Устроился проводником к геологам-изыскателям из московского Гидропроекта. Они работали недалеко от Оша, в Данги, а этот каньон Ак-Бууры очень напоминал нарынскую теснину у Кара-Куля — река поменьше, вот и вся разница. Здесь тоже намечалось строить плотину, и геологам предстояло прощупать каждый метр скалы. Толя сопровождал изыскателей к нужным отметкам, учил хо­дить по склонам, а сам при каждом удобном случае спра­шивал, что такое брекчия, что такое конгломерат и биту­минозный известняк. Ему нравилось у геологов, нравилась работа, он с удовольствием остался бы до конца изыска­ний, если б не звал Кара-Куль. И еще он знал, что Эля уже там, работает инструктором-альпинистом в отделе рабочего проектирования. Иногда думалось о том, что его отъезд из Оша обязательнее свяжут с ее именем. Вот чего никак не хотелось — впутывать человека в свои неуряди­цы; она-то при чем? Впрочем, все это не имело уже ни­какого значения.


ТОКТОГУЛЬСКИЙ СТВОР


В марте 1962 года взрывник Гидроспецстроя Василий Журавлев, бульдозеристы Решат Бекиров, Эбазыр Кара­ев, а затем Сеяр Феттаев и Анатолий Курашов были от­командированы со строительства Уч-Курганской ГЭС, из родного Шамалды-Сая неизвестно куда, неизвестно зачем и неизвестно на сколько. Во всяком случае, пункта назна­чения на карте не существовало, цель командировки тоже трудно было сформулировать, поскольку их посылали пробивать тропу к еще не выбранному створу еще нигде не значащейся стройки, о которой только поговаривали, употребляя глаголы в будущем неопределенном времени. Немного географии. Шамалды-Сай — это поселок и опорный пункт нарынгидроэнергостроевцев. Он вырос рядом и одновременно с Уч-Курганской ГЭС, на самом выходе Нарына в просторы Ферганской долины. Тихие кварталы двухэтажных домов, удобные коттеджи, асфаль­тированные дорожки, успевшая разрастись зелень садов и аллей — долгожданный уют, который, к сожалению, при­ходит к строителям лишь в ту пору, когда надо сниматься с места к новым котлованам и пустырям.

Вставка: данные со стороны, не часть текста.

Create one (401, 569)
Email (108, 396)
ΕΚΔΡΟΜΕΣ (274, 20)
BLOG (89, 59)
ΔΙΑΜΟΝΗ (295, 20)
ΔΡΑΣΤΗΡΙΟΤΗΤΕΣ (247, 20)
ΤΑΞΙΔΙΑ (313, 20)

За чередой тополей силосные банки бетонного завода, мостовые краны плотины, длинная, уходящая вдоль нарынского берега дамба — детище УМР, то есть Управле­ния механизированных работ вообще и его начальника Казбека Бексултановича Хуриева, в частности.

Рядом с Шамалды-Саем ветка железной дороги, чуть поодаль автомагистраль Ош — Фрунзе. Обе дороги идут параллельно друг другу, постепенно втягиваются в горы и на двадцатом километре от Шамалды-Сая нанизывают на себя город Таш-Кумыр. Над домами колокольным звоном плывет лязг шахтных механизмов, гул компрессор­ных установок, воздух пропах угольной пылью, серной га­рью тлеющих терриконов. Улицы вытянулись вдоль ущелья по щебенистой террасе, одинаково пыльной летом и зимой, вокруг пестрая рябь скал и обрывов, бурых, кирпично-красных; кажется, что они раскалены, даже если скулы сводит от ледяного ветра. Внизу, под обрывом тер­расы, катит свой расплавленный суглинок мутный Нарын. Так глубоко ушел он в горную твердь, что в городе, стоящем на реке, реки не видно и не слышно; не так ли вообще складывались прежде отношения Нарына и земле­дельца — видит око, да зуб неймет?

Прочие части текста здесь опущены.